Y entonces Irene hace algo que no esperábamos y nos damos cuenta de que todavía no sabemos todo lo que está pasando aquí.

Irene es más mala de lo que pensábamos.

Irene es falsa.

Disfruta destruyendo un mundo del que no quiere tener parte porque no es lo suficientemente reloj-de-oro.

A Irene le gusta la sangre.

Irene cree que cortarse, cortar a la persona a la que amas, manchar de sangre el colchón, hacer daño es parte de la excitación, del sexo, del amor. Y no ahora, por desesperación, sino antes, con Marcelo.

Irene no está bien. Nunca estuvo bien.

Es pasada la página 300 cuando se desmorona la historia en la que hemos creído durante tres cuartas partes de la novela.

Lo que viene después es un anticlímax, también en el sentido estilístico. Ya no está el lenguaje brillante, lírico, breve de la novela; todo se vuelve más cotidiano, hasta la sintaxis. Forma parte del efecto buscado, entendemos. El final, que busca de nuevo la fuerza expresiva de antes, con un salto adelante al año 2041, no cambia ya esta sensación de que Manuel Vilas nos ha llevado por un laberinto cuyo éxito estaba siempre justo detrás de nuestra espalda.

Información mostrada |

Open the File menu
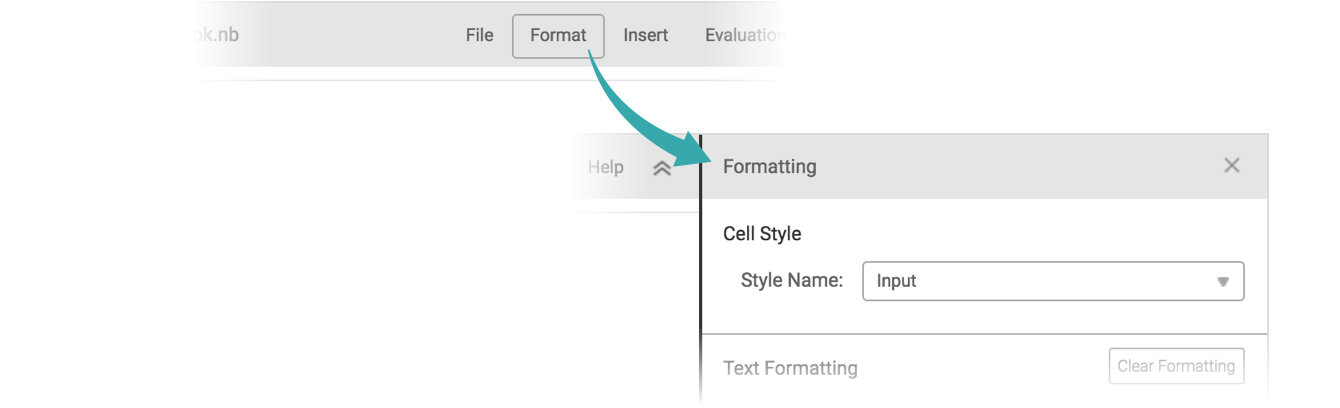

Tareas del ejercicio |
- 1) Di si cada afirmación coincide con el texto sobre la novela. Responde sí o no y cita de forma literal las palabras del texto que lo deciden: (a) La historia se desmorona pasada la página 300. (b) Después del giro, la novela mantiene su lenguaje lírico y breve. (c) El final da un salto adelante al año 2041.
- 2) Sigue escribiendo el texto sobre la novela desde su última frase.
El material no tiene ningún papel en este ejercicio.

Respuestas esperadas |
- 1)
(a) Sí: «Es pasada la página 300 cuando se desmorona la historia en la que hemos creído durante tres cuartas partes de la novela».
(b) No: «Ya no está el lenguaje brillante, lírico, breve de la novela; todo se vuelve más cotidiano, hasta la sintaxis».
(c) Sí: «con un salto adelante al año 2041».

- 2)
Manuel Vilas nos deja ahí, no nos dice nada más. El perfil de la protagonista solitaria, egocéntrica, enamorada eternamente de aquel polvo que nombró Quevedo, no alcanza para convertir la novela en una obra de crítica social. No permite cogernos de la mano y orientarnos en el laberinto de la confusión entre sexo y amor que nos han infundido y que Irene lleva a su máxima expresión, separando no sexo de amor sino separando el binomio sexo-amor de la persona que circunstancialmente lo ejecuta. Evita llevar hasta las últimas consecuencias la reflexión sobre la esclavitud que significa adorar el polvo que siglos de literatura han colocado en el altar, el de las cenizas, no el que echa Irene. Tampoco permite entrar en la pregunta feminista: ¿qué pasaría si la que hubiera muerto fuese Irene y un Marcelo enamorado del polvo intentara seducir a camareras y viajantes?: ¿no sería un lamentable payaso? Y en el inverosímil caso de que una mujer acudiera a su habitación simplemente porque ha nombrado el número, ¿no sería un deplorable machista?

Hay mucho que pensar a partir de esta novela. Manuel Vilas no nos lo facilita, le parece que no es su trabajo, nos corresponde a nosotros. Y lo primero que podemos decir —para el resto habrá que escribir otros libros— es que Quevedo ha hecho mucho daño.

Posdata.— Entre las preguntas que suscita el libro destaca otra: ¿Qué terremoto ha ocurrido en la sede de la editorial para que se les confundieran los archivadores y a una novela protagonizada por una mujer de cincuenta años se le asignara como portada la foto de una chica casi nórdica que todavía no ha dejado atrás la adolescencia? ¿Y por qué nadie se dio cuenta del error? Es ese un misterio quizás más difícil de resolver que el falso mito del amor eterno.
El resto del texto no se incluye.